*BRIEF:*
Copy out each of the rows below word for word, changing nothing.

[Rows from a dataset]
* * *
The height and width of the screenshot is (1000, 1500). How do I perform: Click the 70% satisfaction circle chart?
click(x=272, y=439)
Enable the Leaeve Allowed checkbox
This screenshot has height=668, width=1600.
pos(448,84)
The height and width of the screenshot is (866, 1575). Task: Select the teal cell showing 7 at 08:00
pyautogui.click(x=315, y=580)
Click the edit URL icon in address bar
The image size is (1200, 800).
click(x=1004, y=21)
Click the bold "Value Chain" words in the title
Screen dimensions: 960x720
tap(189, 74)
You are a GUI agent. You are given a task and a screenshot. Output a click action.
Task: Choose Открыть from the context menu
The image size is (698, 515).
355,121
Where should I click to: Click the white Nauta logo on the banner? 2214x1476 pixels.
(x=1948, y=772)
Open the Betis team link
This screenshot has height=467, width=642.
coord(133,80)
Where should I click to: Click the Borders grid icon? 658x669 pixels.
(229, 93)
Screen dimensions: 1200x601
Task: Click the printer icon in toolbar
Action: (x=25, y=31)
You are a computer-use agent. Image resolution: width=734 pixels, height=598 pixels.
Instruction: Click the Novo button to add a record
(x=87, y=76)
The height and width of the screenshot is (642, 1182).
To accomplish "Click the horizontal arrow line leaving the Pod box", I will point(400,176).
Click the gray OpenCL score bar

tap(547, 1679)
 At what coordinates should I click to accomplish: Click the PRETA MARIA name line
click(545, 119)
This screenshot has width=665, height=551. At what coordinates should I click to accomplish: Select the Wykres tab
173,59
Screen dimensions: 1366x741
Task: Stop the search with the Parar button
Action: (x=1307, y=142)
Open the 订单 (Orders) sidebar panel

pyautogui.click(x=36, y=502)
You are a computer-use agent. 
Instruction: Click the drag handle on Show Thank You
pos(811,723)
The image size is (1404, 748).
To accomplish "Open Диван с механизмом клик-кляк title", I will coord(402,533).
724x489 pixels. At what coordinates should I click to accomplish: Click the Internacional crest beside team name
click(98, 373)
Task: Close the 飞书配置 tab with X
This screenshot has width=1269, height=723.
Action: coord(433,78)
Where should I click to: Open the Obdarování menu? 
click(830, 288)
* * *
*SOLUTION FOR THIS PROBLEM:*
The height and width of the screenshot is (1000, 1500). How do I perform: Click the 70% satisfaction circle chart?
click(x=272, y=439)
Enable the Leaeve Allowed checkbox
This screenshot has height=668, width=1600.
pos(448,84)
The height and width of the screenshot is (866, 1575). Task: Select the teal cell showing 7 at 08:00
pyautogui.click(x=315, y=580)
Click the edit URL icon in address bar
The image size is (1200, 800).
click(x=1004, y=21)
Click the bold "Value Chain" words in the title
Screen dimensions: 960x720
tap(189, 74)
You are a GUI agent. You are given a task and a screenshot. Output a click action.
Task: Choose Открыть from the context menu
The image size is (698, 515).
355,121
Where should I click to: Click the white Nauta logo on the banner? 2214x1476 pixels.
(x=1948, y=772)
Open the Betis team link
This screenshot has height=467, width=642.
coord(133,80)
Where should I click to: Click the Borders grid icon? 658x669 pixels.
(229, 93)
Screen dimensions: 1200x601
Task: Click the printer icon in toolbar
Action: (x=25, y=31)
You are a computer-use agent. Image resolution: width=734 pixels, height=598 pixels.
Instruction: Click the Novo button to add a record
(x=87, y=76)
The height and width of the screenshot is (642, 1182).
To accomplish "Click the horizontal arrow line leaving the Pod box", I will point(400,176).
Click the gray OpenCL score bar

tap(547, 1679)
 At what coordinates should I click to accomplish: Click the PRETA MARIA name line
click(545, 119)
This screenshot has width=665, height=551. At what coordinates should I click to accomplish: Select the Wykres tab
173,59
Screen dimensions: 1366x741
Task: Stop the search with the Parar button
Action: (x=1307, y=142)
Open the 订单 (Orders) sidebar panel

pyautogui.click(x=36, y=502)
You are a computer-use agent. 
Instruction: Click the drag handle on Show Thank You
pos(811,723)
The image size is (1404, 748).
To accomplish "Open Диван с механизмом клик-кляк title", I will coord(402,533).
724x489 pixels. At what coordinates should I click to accomplish: Click the Internacional crest beside team name
click(98, 373)
Task: Close the 飞书配置 tab with X
This screenshot has width=1269, height=723.
Action: coord(433,78)
Where should I click to: Open the Obdarování menu? 
click(830, 288)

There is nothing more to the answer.